EUR 350 million were provided for in the 2014 German budget in order to implement electricity price compensation in Germany.

III. Procedure

The DEHSt is the national authority in charge of granting electricity price compensation. On its homepage www.dehst.de, it provides links to application forms and a forms management system. Guidelines for applicants can also be downloaded from this website.

These guidelines provide general information on the application procedure. They are not designed to regulate each possible case (the grant of compensation must be determined on a case-by-case basis in any event). Instead, the guidelines summarise in a simplified manner once again the sectors that are permitted to apply for state aid according to the NACE amendment 1.1 (2007) under the EU State Aid Guidelines. The guidelines also describe the applicants entitled to aid in the basis of an attached list of Prodcom codes. The guidelines further explain that aid (i) is granted to businesses producing products within a sector entitled to state aid. Where energy efficiency benchmarks for these products that are eligible for aid already exist, the calculation of aid is based on these benchmarks. (ii) Where products are eligible for aid but no benchmark exists, the aid is calculated according to the energy consumed in the manufacture of these products. The aid is then adjusted by a uniform energy efficiency fallback-factor. Along with this quite complex means of deriving state aid amounts, the guidelines also contain definitions and exclusions.

IV. Self-generated energy

According to the State Aid Guidelines of the EU Commission, electricity price compensation should also generally be available where a business generates electricity itself. Annex IV of the State Aid Guidelines states:

“In order to ensure equal treatment of sources of electricity and avoid possible abuses, the same CO2 emission factor applies to all sources of electricity supply (own generation, electricity supply contracts and grid supply) and to all aid beneficiaries in the Member State concerned.”

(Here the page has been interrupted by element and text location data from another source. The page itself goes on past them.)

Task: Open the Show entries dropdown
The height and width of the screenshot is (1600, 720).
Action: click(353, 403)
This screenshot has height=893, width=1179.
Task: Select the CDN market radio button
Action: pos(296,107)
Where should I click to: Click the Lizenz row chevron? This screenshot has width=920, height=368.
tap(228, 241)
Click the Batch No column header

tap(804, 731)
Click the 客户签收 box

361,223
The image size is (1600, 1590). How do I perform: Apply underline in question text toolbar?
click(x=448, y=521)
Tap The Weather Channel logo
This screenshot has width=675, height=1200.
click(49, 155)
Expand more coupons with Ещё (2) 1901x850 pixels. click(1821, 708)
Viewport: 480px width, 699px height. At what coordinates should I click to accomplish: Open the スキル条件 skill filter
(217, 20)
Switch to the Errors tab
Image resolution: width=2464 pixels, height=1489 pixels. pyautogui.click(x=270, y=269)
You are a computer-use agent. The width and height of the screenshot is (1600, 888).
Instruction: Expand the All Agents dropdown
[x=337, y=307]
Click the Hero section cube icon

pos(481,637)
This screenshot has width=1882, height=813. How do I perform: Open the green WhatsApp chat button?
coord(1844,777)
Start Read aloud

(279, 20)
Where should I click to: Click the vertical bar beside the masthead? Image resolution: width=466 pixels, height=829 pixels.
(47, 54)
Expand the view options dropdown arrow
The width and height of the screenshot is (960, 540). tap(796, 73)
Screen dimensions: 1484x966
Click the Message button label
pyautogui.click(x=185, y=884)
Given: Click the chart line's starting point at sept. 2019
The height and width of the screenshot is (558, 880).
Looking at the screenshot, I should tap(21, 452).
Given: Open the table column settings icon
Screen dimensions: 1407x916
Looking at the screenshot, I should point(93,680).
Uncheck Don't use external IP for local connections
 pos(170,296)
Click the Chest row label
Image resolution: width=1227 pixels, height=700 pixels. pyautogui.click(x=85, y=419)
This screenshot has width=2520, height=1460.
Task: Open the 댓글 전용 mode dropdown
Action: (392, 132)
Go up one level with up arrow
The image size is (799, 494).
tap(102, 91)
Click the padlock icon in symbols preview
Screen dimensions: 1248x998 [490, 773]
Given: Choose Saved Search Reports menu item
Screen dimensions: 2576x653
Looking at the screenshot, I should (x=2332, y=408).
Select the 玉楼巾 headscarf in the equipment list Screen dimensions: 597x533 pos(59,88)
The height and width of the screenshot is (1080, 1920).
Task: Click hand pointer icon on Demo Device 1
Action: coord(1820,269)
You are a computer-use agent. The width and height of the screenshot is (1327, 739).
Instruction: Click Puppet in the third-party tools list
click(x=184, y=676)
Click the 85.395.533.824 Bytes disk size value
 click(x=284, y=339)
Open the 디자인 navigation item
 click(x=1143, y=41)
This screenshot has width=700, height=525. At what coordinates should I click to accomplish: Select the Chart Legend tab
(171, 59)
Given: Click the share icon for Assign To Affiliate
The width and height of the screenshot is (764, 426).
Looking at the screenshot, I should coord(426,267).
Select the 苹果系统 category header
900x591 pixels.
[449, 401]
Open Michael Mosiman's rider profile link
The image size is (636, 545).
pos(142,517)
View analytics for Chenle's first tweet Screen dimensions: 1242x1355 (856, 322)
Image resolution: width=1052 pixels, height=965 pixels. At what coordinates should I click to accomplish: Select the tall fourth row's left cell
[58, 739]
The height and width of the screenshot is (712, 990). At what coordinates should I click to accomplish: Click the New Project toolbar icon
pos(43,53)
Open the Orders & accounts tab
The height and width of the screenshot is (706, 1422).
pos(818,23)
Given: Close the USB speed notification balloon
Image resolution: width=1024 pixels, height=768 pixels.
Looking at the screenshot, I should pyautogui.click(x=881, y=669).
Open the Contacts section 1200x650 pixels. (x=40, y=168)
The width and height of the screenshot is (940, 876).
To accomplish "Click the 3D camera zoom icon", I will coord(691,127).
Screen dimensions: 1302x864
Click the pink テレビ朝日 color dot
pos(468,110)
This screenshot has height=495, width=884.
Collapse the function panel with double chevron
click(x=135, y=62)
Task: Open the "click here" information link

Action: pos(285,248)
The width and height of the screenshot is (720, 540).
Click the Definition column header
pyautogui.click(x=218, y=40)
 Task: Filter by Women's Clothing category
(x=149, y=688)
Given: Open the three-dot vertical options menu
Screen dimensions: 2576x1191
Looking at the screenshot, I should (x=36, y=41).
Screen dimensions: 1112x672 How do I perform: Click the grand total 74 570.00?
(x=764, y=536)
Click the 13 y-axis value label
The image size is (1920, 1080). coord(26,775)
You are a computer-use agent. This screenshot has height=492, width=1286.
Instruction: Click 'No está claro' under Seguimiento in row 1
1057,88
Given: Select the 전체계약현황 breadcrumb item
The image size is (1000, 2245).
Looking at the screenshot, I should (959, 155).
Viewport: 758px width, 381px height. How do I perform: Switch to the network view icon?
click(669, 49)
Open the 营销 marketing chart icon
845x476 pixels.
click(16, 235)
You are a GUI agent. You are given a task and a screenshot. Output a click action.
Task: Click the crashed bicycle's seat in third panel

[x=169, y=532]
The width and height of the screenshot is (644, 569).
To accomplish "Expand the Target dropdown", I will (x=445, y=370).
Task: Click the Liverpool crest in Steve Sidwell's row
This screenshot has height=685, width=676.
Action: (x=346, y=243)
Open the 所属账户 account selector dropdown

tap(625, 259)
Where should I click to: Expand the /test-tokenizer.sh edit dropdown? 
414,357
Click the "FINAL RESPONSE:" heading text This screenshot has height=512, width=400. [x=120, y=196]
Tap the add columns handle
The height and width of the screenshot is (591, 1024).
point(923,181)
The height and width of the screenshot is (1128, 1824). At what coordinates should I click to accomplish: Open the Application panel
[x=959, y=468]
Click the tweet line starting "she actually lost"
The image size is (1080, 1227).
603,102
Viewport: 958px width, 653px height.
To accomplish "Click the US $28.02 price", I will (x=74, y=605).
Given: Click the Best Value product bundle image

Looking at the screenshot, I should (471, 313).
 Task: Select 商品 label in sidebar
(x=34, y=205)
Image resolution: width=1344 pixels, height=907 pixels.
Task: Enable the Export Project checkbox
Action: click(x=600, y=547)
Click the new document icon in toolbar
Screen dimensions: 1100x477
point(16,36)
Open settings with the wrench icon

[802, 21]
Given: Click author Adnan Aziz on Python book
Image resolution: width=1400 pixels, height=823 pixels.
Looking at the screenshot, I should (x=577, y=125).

Number 3.11 of the Guidelines sets out that:

“The EU State Aid Guidelines define indirect CO2 costs as “an increase of electricity prices due to the inclusion of costs for greenhouse gas emissions within the EU ETS” […] and/or “greenhouse gas costs passed on in electricity costs” […]. In general, electricity price compensation serves to compensate for these costs […]. An energy supply contract includes CO2 costs if at least a portion of the energy supplied was extracted from fossil fuel sources. This must be confirmed by the energy supplier to the state aid applicant using the energy designation in accordance with § 42 of the German Energy Industry Act (Energiewirtschaftsgesetz, EnWG). If no energy supply contract exists (e.g. for internal energy generation facilities), electricity consumption is only taken into account where the facilities producing the energy fall under emissions trading regulations and there is no entitlement to tariff payments under the German Renewable Energy Sources Act (Erneuerbare-Energien-Gesetz, EEG). For energy generation facilities that are governed by emission trading regulations it is assumed that the generation of energy is connected to CO2 costs.
For these facilities, compensation is granted irrespective of the fuels used and the actual CO2 emissions of these facilities. Self-generated energy may also be attributed only to the facility in which it is actually used.”

V. Conclusion

It remains to be seen how many of the questions that will arise in practical application have been resolved by the DEHSt Guidelines. In particular, the actual limitation of self-generated energy will be of interest. Since this appears likely to lose its exemption from the German Renewable Energy Sources Act (EEG) contribution as a result of the planned amendment of the EEG, many project constellations that – to date – have been economically viable will have to be reviewed in the coming months in respect of both electricity price compensation and the retention of the EEG contribution exemption privilege.